** Opening Task material block **

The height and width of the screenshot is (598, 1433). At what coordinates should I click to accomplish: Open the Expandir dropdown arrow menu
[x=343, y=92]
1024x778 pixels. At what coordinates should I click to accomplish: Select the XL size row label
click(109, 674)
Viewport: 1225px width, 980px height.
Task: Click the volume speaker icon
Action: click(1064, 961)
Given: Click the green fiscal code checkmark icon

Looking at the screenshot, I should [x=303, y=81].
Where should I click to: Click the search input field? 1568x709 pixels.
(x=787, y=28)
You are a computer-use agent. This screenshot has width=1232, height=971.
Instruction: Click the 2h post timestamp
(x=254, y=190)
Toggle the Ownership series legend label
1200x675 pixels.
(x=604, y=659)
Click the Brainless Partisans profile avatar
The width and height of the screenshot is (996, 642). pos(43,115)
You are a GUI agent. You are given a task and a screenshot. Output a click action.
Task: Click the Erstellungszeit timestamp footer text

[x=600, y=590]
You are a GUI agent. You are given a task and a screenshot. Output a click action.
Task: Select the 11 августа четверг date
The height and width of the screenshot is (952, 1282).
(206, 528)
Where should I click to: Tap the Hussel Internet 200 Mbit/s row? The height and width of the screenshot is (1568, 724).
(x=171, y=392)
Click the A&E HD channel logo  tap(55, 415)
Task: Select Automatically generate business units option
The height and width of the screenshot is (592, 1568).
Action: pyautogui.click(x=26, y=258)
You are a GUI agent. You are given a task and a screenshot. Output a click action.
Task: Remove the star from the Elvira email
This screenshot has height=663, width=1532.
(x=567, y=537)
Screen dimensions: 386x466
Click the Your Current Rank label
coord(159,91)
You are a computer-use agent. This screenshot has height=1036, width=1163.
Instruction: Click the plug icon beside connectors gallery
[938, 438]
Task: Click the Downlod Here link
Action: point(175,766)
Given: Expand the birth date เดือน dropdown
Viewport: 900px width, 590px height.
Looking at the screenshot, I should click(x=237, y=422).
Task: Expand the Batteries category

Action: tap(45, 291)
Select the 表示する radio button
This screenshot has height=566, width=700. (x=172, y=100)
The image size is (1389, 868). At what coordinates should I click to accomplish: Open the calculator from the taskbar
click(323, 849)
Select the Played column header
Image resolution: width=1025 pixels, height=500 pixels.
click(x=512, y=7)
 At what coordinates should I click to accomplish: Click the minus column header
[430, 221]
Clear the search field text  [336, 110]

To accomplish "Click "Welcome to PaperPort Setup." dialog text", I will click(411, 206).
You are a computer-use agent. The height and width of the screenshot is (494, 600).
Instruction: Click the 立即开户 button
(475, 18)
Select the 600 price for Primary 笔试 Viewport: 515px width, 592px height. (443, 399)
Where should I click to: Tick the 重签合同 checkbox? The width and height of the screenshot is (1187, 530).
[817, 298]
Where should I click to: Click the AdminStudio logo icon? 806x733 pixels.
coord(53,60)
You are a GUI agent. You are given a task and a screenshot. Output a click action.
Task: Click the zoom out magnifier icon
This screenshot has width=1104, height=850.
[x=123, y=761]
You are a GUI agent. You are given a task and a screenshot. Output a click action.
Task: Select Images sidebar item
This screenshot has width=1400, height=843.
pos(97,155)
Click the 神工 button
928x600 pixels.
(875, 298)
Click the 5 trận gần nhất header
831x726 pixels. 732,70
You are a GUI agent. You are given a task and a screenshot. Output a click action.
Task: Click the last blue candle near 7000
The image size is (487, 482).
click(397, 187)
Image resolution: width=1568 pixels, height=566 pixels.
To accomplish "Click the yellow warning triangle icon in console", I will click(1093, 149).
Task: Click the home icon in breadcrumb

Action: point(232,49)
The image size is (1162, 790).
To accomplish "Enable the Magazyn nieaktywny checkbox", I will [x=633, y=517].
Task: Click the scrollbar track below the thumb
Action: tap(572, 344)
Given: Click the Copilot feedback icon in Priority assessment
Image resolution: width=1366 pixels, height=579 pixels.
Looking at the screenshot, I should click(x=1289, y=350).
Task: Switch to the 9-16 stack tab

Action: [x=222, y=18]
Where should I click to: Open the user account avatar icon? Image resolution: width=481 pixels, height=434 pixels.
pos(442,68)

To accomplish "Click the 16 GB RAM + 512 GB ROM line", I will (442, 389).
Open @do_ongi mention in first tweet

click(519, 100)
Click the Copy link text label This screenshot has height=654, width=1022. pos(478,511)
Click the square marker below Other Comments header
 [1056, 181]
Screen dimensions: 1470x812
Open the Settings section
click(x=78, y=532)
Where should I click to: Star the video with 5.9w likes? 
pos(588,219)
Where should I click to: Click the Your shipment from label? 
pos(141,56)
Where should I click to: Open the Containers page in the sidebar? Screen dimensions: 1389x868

** Closing Task material block **

▶ [Task to carry out]:
Using the material above, return each line in which the word "date" occurs.

▶ [Answer section]:
Task: Select the 11 августа четверг date
Given: Expand the birth date เดือน dropdown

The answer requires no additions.